Entre uns e outros, apareceu, como não podia deixar de aparecer, a gente do costume a arejar o clichézinho do costume. Quando Oliveira Martins, em 1879, inventou o sebastianismo como explicação para tudo, mal sabia quanto trabalho mental iria poupar a sucessivas gerações de portugueses. Desde então que a explicação sebástica funciona, em Portugal, como a base de uma espécie de inteligência de algibeira. Sempre que lhe convem parecer sábio, o indígena já sabe o que deve fazer: cita o tal sebastianismo, fala com ironia do homem providencial, e reflecte severamente sobre o atraso nacional. Nas últimas semanas, houve muita gente que se tornou inteligente assim, à custa do prof. Cavaco.
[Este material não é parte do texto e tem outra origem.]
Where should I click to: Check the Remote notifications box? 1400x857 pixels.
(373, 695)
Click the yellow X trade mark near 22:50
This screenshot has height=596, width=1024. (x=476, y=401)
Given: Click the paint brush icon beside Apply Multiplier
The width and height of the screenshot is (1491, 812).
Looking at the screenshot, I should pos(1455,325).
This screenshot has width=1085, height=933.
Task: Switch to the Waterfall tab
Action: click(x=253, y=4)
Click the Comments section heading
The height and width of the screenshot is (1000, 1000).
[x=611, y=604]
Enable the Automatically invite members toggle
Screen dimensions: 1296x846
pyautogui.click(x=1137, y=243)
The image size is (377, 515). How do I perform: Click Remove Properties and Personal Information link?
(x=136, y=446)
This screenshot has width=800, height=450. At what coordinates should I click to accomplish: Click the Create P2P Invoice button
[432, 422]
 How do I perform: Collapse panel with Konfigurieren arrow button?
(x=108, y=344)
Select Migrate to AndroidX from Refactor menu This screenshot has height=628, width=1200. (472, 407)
E no entanto, não é muito difícil perceber o que está em jogo. Reparem, por exemplo, no modo como os mais sérios candidatos de esquerda estão a ser acusados de imitar Cavaco. Ora é o dr. Alegre que, de repente, também quer ser independente dos partidos, ora é o dr. Soares que finalmente compreende, depois de muitos anos, que sem criação de riqueza o Estado Social não sobreviverá. Como explicar estas inesperadas conversões? Em 1995, o prof. Cavaco foi despedido com maus modos. Só que depois do pântano do eng. Guterres, e dos choques do dr. Barroso e do eng. Sócrates, foi difícil não o recordar como o último governante decente e responsável. E foi ainda mais difícil impedir que, desde a denúncia do monstro, ele acabasse por determinar os termos do debate político. Hoje, quem quiser ser levado a sério tem de ser um pouco cavaquista. É irritante? É assim.
É verdade que, em Belém, o prof. Cavaco não poderá obrigar os portugueses a trabalhar mais, e mais eficientemente. Também é verdade que o prof. Cavaco quer, ao contrário do que dizem as esquerdas, redimir esta versão portuguesa do Estado Social. Por mim, teria preferido ver o prof. Cavaco a assumir um outro projecto político, propondo-se criar em Portugal, gradual e tranquilamente, um modelo social diferente deste, fundado na responsabilidade individual e na participação cívica. Mas o Prof. Cavaco não deseja confrontos ideológicos, ou convenceu-se (talvez com razão) de que o Partido do Estado é demasiado poderoso. Nada disto me impede de reconhecer que o prof. Cavaco me dá uma garantia: a de que, com ele, estará na presidência alguém suficientemente lúcido, independente e patriota para, pelo menos, não colaborar com qualquer governo que, por cobardia ou incompetência, tente salvar o statu quo à custa do futuro. Que mais lhe poderei pedir? O verdadeiro papel do titular de um órgão de soberania não é mudar o país, mas obstar a que os interesses instalados usem o poder do Estado para impedir os portugueses de mudar, se os portugueses quiserem e puderem mudar. É esta a garantia que o prof. Cavaco me dá. É esta a única garantia de que preciso. O resto, meus amigos, é connosco. Pensem nisto.